There are three distinct but related accounts of Conchobar’s birth: two in texts bearing the title Compert Conchobuir and a third embedded within the text known as Scéla Conchobair meic Nessa. There have been few comparative discussions of the three versions, and they have focused primarily on the content of the stories rather than on issues of textual history or manuscript context. The relationships between the texts of these three versions of Conchobar’s birth and their component parts is complex and has yet to be fully described. The existing editions may enumerate some or all manuscripts of a text, but generally do not discuss the relationships between these texts or their contexts in any detail, and in some cases not all extant manuscript versions are identified or included in the editions. In addition, in some discussions of the manuscripts there are inaccuracies regarding which versions of the the story are present in various manuscripts.

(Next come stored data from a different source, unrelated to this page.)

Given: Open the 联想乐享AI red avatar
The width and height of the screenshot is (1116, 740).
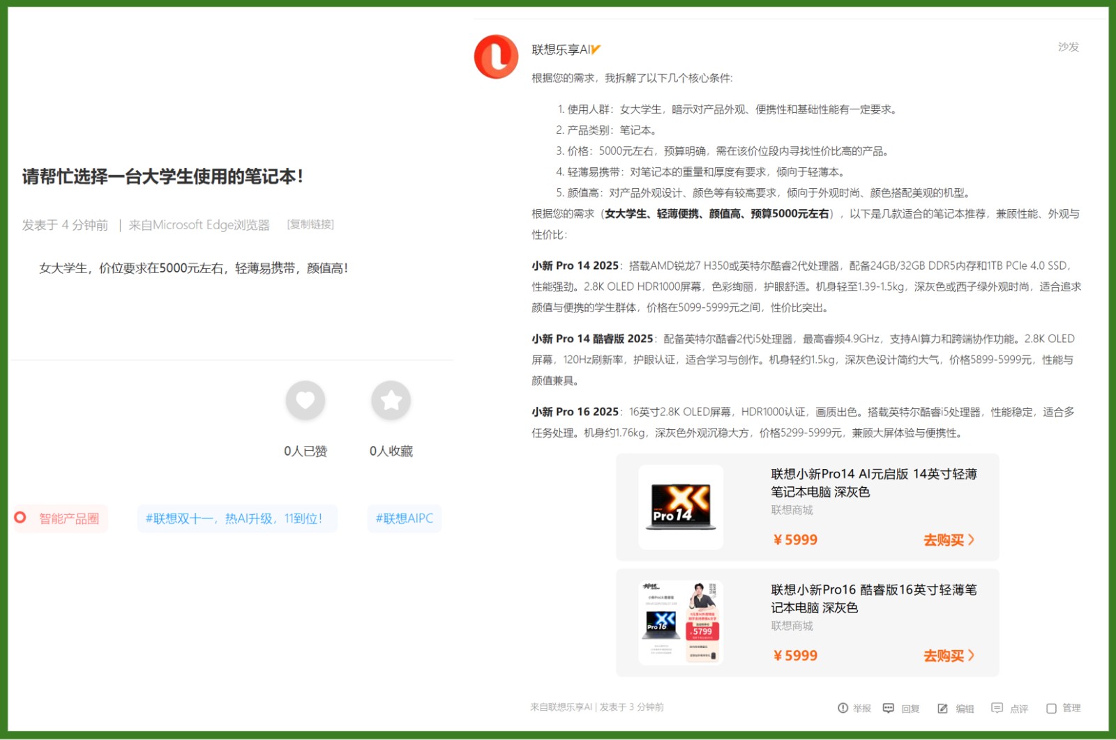Looking at the screenshot, I should tap(496, 57).
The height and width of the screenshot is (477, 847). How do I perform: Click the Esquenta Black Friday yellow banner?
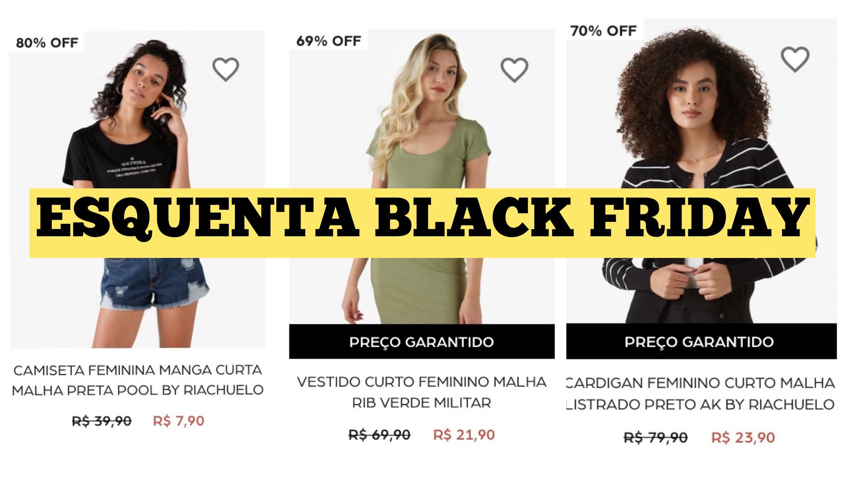[422, 223]
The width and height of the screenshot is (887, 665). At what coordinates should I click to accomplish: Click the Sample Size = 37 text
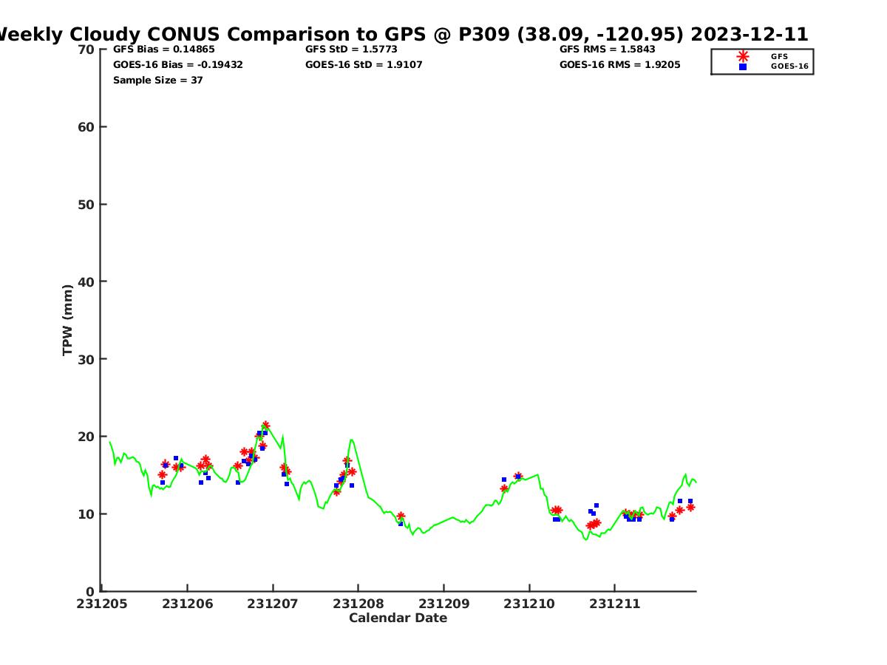point(157,81)
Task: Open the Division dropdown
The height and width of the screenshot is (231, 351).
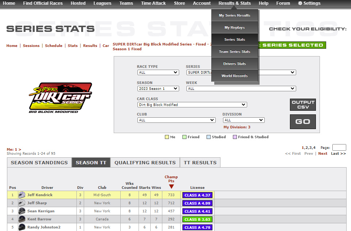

As there is currently no full account of the manuscript witnesses of these texts, this paper will offer a catalogue of all known copies of these texts and clarify the relationship between the three versions of the story with particular attention to their manuscript contexts and how their component parts have been combined and recombined in various ways.

Violence, rhetoric and emotion in Táin Bó Cuailnge’s Breslech Mór Maige Muirthemne

Abigail Burnyeat
Oilthigh Dhùn Èideann (Edinburgh)

The ‘great slaughter’ of Mag Muirthemne forms a narrative centre-point to Táin Bó Cúailnge, showing Cú Chulainn taking terrifying revenge for the killing of the hundred and fifty youths of Ulster who replaced him while he recuperated at the síd of Lerga. In recent discussions, Michael Clarke, Brent Miles and Erich Poppe have explored the rhetorical analogues and antecedents of this episode’s spectacular descriptions of Cú Chulainn and his catastrophically violent attack on the men of Ireland, contextualising them in the technical practices of late antique rhetorical training and their transfer into vernacular literary practice in Ireland.

In this paper I will develop this approach to consider the function and purpose of the Breslech’s elaborate rhetorical technique, and to explore ways in which a better understanding of the construction of these passages may shed light on the aesthetic and moral purposes of episodes of extreme violence in medieval Irish narrative. The rhetorician’s use of ekphrasis and other descriptive techniques is designed to provoke imaginative and emotional engagement in their audience, creating powerful visualisations put to work for persuasive purposes. Drawing on a variety of comparative examples, I will suggest that we can read the Breslech not just as rhetorical stylistics but also as rhetorical argument, a potential guide to the response the text was designed to provoke in its medieval audience. Centering the affective aspects of the rhetorical tropes and techniques at work in the Breslech opens up new prospects for ‘reading violence’ in the text, offering the potential to bring emotional and moral dimensions of the narrative into sharper focus.

Aspects of an anthology of death-tales: two aideda from Edinburgh, NLS, Advocates Library MS 72.1.40

Anouk Nuijten
University of Cambridge

This paper will present an exploration of two understudied late medieval Ulster Cycle death-tales within their manuscript context. Aided Cheit maic Mágach (‘the Death-Tale of Cet mac Mágach’) and Goire Conaill Chernaig 7 Aided Ailella 7 Conaill Chernaig (‘The Cherishing of Conall Cernach and the Death-tale of Ailill and Conall Cernach’) are both found in the late medieval manuscript Edinburgh, NLS, Advocates Library MS 72.1.40. This manuscript consists of five distinct layers or gatherings, written in different periods and with various provenances. The first gathering consists of a collection of seven Ulster Cycle aideda or death-tales. Thomas Owen Clancy has argued that the contents of this section are unique in that it contains a collection of aideda or ‘death-tales’ and that the tales have to be read as an anthology of aideda. Building on this idea, I will explore various aspects of this anthology, focussing mainly on Aided Cheit and Goire Conaill Chernaig. First, the compilation and transmission of the group will be considered. Of specific interest here is the order of the tales, as the placement of Aided Chonchobair at the head of the group is crucial to the interpretation of the remaining six tales in the anthology. The second half of the paper will examine the relations between the two aforementioned aideda, since they show textual borrowings that may indicate that the tales were supposed to be read in conjunction with each other.